- GOAL: Recast every line of the items below as a Markdown table with the columns Row and Line, numbering the lines in order and leaving out any blank ones.

- DATA RECORDS:

------------------------------

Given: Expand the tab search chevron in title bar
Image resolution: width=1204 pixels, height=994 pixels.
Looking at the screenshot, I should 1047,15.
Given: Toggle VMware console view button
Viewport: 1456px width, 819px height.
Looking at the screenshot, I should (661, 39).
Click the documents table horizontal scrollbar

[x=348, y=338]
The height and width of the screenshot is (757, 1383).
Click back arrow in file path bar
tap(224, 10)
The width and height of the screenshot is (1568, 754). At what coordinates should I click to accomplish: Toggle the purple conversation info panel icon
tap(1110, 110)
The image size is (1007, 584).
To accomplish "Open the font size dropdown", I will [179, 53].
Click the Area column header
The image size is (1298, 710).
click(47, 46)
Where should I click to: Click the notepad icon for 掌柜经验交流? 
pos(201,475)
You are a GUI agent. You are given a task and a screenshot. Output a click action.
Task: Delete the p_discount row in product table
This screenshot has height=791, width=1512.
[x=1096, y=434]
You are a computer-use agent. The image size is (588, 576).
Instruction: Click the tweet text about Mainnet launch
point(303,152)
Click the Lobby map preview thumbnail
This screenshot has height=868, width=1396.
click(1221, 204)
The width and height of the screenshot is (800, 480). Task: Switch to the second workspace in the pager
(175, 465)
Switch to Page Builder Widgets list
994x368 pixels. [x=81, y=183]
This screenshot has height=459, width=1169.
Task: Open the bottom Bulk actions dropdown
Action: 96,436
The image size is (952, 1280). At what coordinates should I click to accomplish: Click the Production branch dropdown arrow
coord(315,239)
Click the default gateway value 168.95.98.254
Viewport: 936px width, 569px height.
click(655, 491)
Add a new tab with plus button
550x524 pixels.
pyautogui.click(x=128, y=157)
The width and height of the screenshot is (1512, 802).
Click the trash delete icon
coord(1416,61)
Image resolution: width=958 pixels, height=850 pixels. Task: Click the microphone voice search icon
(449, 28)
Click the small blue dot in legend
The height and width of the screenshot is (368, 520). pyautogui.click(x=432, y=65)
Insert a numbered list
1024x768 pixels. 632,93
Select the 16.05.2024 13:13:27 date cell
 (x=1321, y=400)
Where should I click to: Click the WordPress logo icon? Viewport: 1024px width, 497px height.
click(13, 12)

------------------------------

- OUTPUT FOR THIS EXERCISE:
| Row | Line |
|---|---|
| 1 | Given: Expand the tab search chevron in title bar |
| 2 | Image resolution: width=1204 pixels, height=994 pixels. |
| 3 | Looking at the screenshot, I should 1047,15. |
| 4 | Given: Toggle VMware console view button |
| 5 | Viewport: 1456px width, 819px height. |
| 6 | Looking at the screenshot, I should (661, 39). |
| 7 | Click the documents table horizontal scrollbar |
| 8 | [x=348, y=338] |
| 9 | The height and width of the screenshot is (757, 1383). |
| 10 | Click back arrow in file path bar |
| 11 | tap(224, 10) |
| 12 | The width and height of the screenshot is (1568, 754). At what coordinates should I click to accomplish: Toggle the purple conversation info panel icon |
| 13 | tap(1110, 110) |
| 14 | The image size is (1007, 584). |
| 15 | To accomplish "Open the font size dropdown", I will [179, 53]. |
| 16 | Click the Area column header |
| 17 | The image size is (1298, 710). |
| 18 | click(47, 46) |
| 19 | Where should I click to: Click the notepad icon for 掌柜经验交流?  |
| 20 | pos(201,475) |
| 21 | You are a GUI agent. You are given a task and a screenshot. Output a click action. |
| 22 | Task: Delete the p_discount row in product table |
| 23 | This screenshot has height=791, width=1512. |
| 24 | [x=1096, y=434] |
| 25 | You are a computer-use agent. The image size is (588, 576). |
| 26 | Instruction: Click the tweet text about Mainnet launch |
| 27 | point(303,152) |
| 28 | Click the Lobby map preview thumbnail |
| 29 | This screenshot has height=868, width=1396. |
| 30 | click(1221, 204) |
| 31 | The width and height of the screenshot is (800, 480). Task: Switch to the second workspace in the pager |
| 32 | (175, 465) |
| 33 | Switch to Page Builder Widgets list |
| 34 | 994x368 pixels. [x=81, y=183] |
| 35 | This screenshot has height=459, width=1169. |
| 36 | Task: Open the bottom Bulk actions dropdown |
| 37 | Action: 96,436 |
| 38 | The image size is (952, 1280). At what coordinates should I click to accomplish: Click the Production branch dropdown arrow |
| 39 | coord(315,239) |
| 40 | Click the default gateway value 168.95.98.254 |
| 41 | Viewport: 936px width, 569px height. |
| 42 | click(655, 491) |
| 43 | Add a new tab with plus button |
| 44 | 550x524 pixels. |
| 45 | pyautogui.click(x=128, y=157) |
| 46 | The width and height of the screenshot is (1512, 802). |
| 47 | Click the trash delete icon |
| 48 | coord(1416,61) |
| 49 | Image resolution: width=958 pixels, height=850 pixels. Task: Click the microphone voice search icon |
| 50 | (449, 28) |
| 51 | Click the small blue dot in legend |
| 52 | The height and width of the screenshot is (368, 520). pyautogui.click(x=432, y=65) |
| 53 | Insert a numbered list |
| 54 | 1024x768 pixels. 632,93 |
| 55 | Select the 16.05.2024 13:13:27 date cell |
| 56 |  (x=1321, y=400) |
| 57 | Where should I click to: Click the WordPress logo icon? Viewport: 1024px width, 497px height. |
| 58 | click(13, 12) |